Le Monde en parle aussi et tous les journaux avec eux, je suppose.
— Tu peux y ajouter la radio et la télévision, c'est une information qui va plaire au bon peuple de France.
— Et qu'est ce que j'en fais, alors, je répète ce qu'ils disent tous?
— Évidemment, et n'oublies pas de citer au moins une phrase du président, comme celle où il précise qui doit décider si un patient peut sortir :
«ce doit être l'Etat ou, dans certains cas la justice, pas l'expert»…
— Je me refuse à imiter ces blogueurs dont le manque de créativité m'inspire pitié!
— Et que pourrais-tu faire d'autre, vieux couillon?

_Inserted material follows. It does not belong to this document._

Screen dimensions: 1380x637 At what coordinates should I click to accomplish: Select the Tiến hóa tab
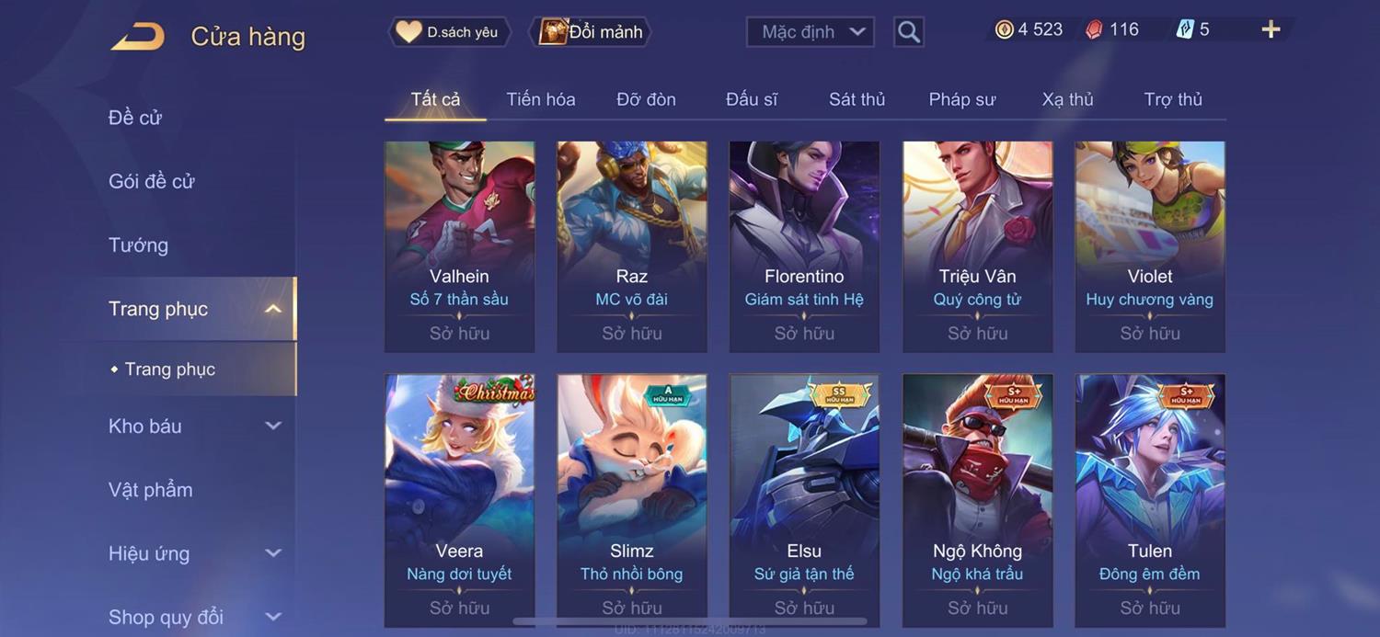(x=541, y=99)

— Sur l'instant, là, au fil de la plume, je ne sais pas trop… Je me verrais bien mettre en scène une commission présidée par un préfet, tiens. Comme il s'agirait d'une caricature à charge, le préfet et ses assistants apparaîtraient bornés et ridicules, au contraire du schizophrène stabilisé, un tantinet farfelu mais sympa, qui comparaîtrait devant eux. Je pense que tout mon discours consisterait à rendre totalement absurde le fait de confier à des fonctionnaires, gavés de préjugés, le pouvoir de décider si un individu gâcherait, ou non, le paysage de ses concitoyens, une fois libéré. Parce que c'est ce qu'il me paraît important de souligner : sur le plan médical, ces gens seront aussi compétents que moi en physique. Je sais que E=mc2 parce qu'on me l'a dit, et je sais, grâce à M. Einstein, qu'en train le temps passe plus vite en compagnie d'une jolie fille qu'avec une vieille égrenant son chapelet. Cependant, mes connaissances seraient très insuffisantes pour que je puisse prévoir, à l'observation directe d'une étoile, si elle va péter demain en supernova…

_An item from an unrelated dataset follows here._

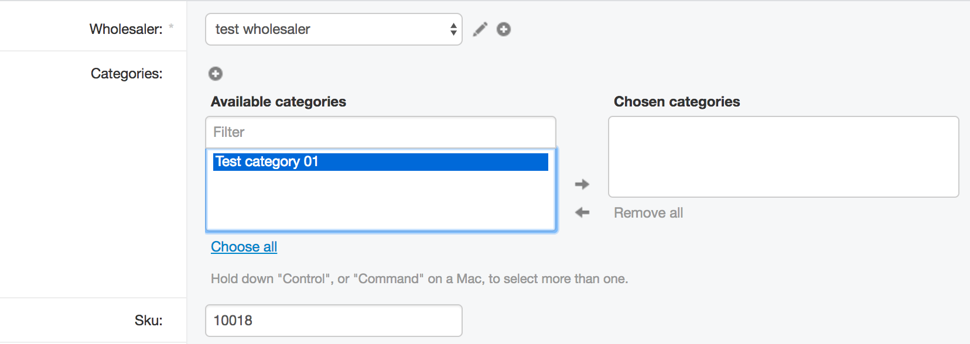Click empty area of available categories list

coord(381,200)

— Ça ne vaut pas un pet de lièvre de Mars ! Heureusement, que je suis là, tu aurais encore perdu ton temps à des
âneries. Allez, grand couillon: prends ta plume et fais-moi un billet convenable, propre sur lui, et tout.

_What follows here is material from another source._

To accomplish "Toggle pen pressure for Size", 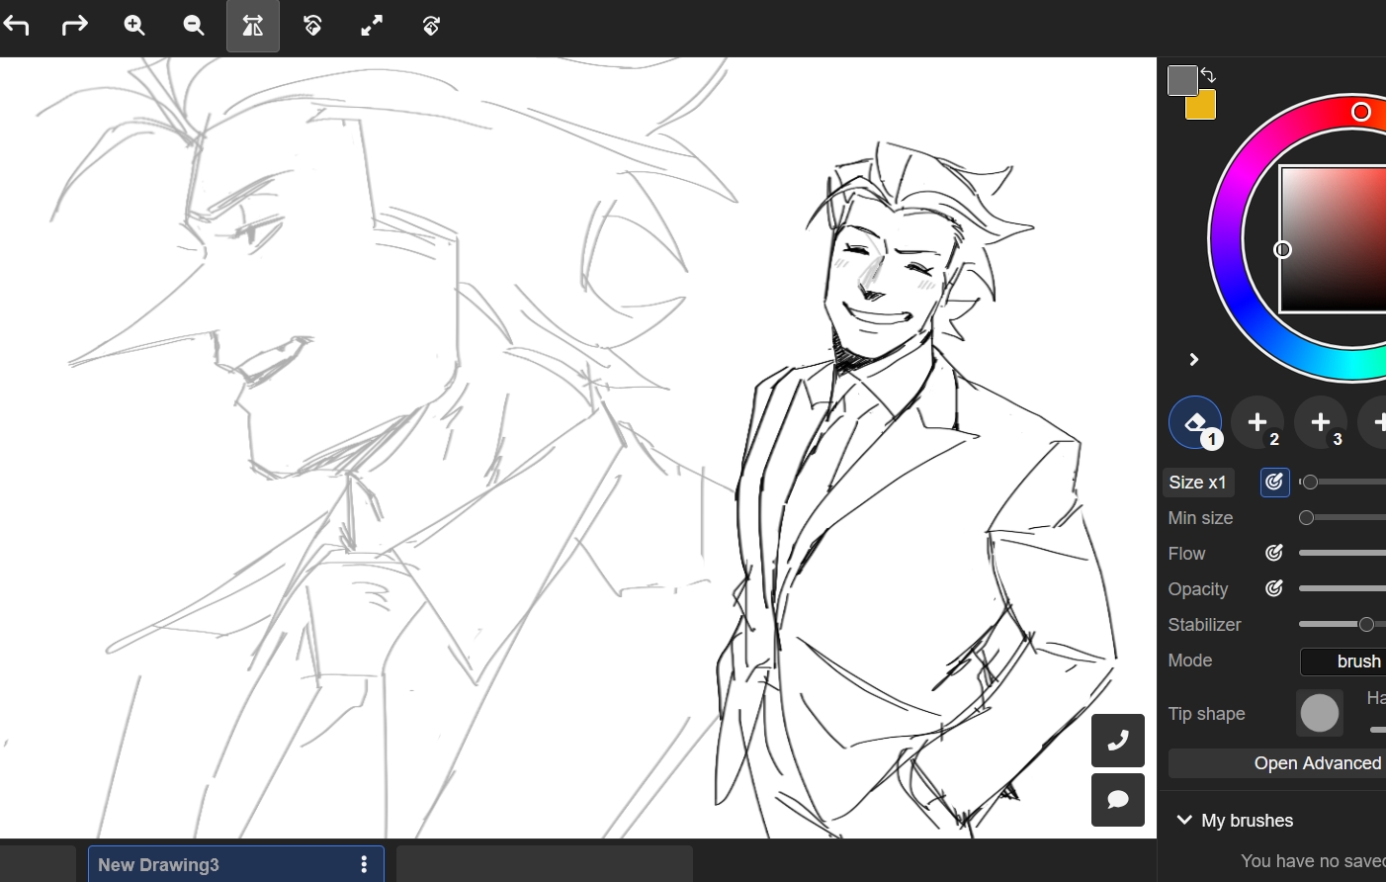I will (x=1274, y=483).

—Pas question, d'ailleurs je suis de mauvaise humeur aujourd'hui!
— Ah, pourquoi?
—J'ai mes raisons, c'est personnel. Et si on te questionne, tu diras que c'est à cause du gars qui a utilisé mon article sur le sida, hier. Il n'a même pas eu la courtoisie de se fendre d'un commentaire! Ça me fiche en rogne, d'autant plus qu'il a dénaturé en partie le sens de mes propos. J'avais parlé d'organiser un «
civithon», pour quêter en faveur des élus en général, et écrit que
«nous aurions ainsi l'occasion démocratique de traiter nos élus selon notre degré de satisfaction». Eh bien, ce monsieur a préféré substituer
"Élyséethon" à
«civithon», et censuré mon allusion —certes perfide, mais la mienne—, à l'ensemble des élus, pour ne plus viser que Nicolas Sarkozy. Alors, je dis: bas les pattes! quand on pique un texte, on n'en change pas le sens. C'est comme pour l'image de ta bagnole, tout à l'heure: j'avais bricolé un prototype d'avenir, amphibie, écolo, et il me sort à la place un tracteur diesel!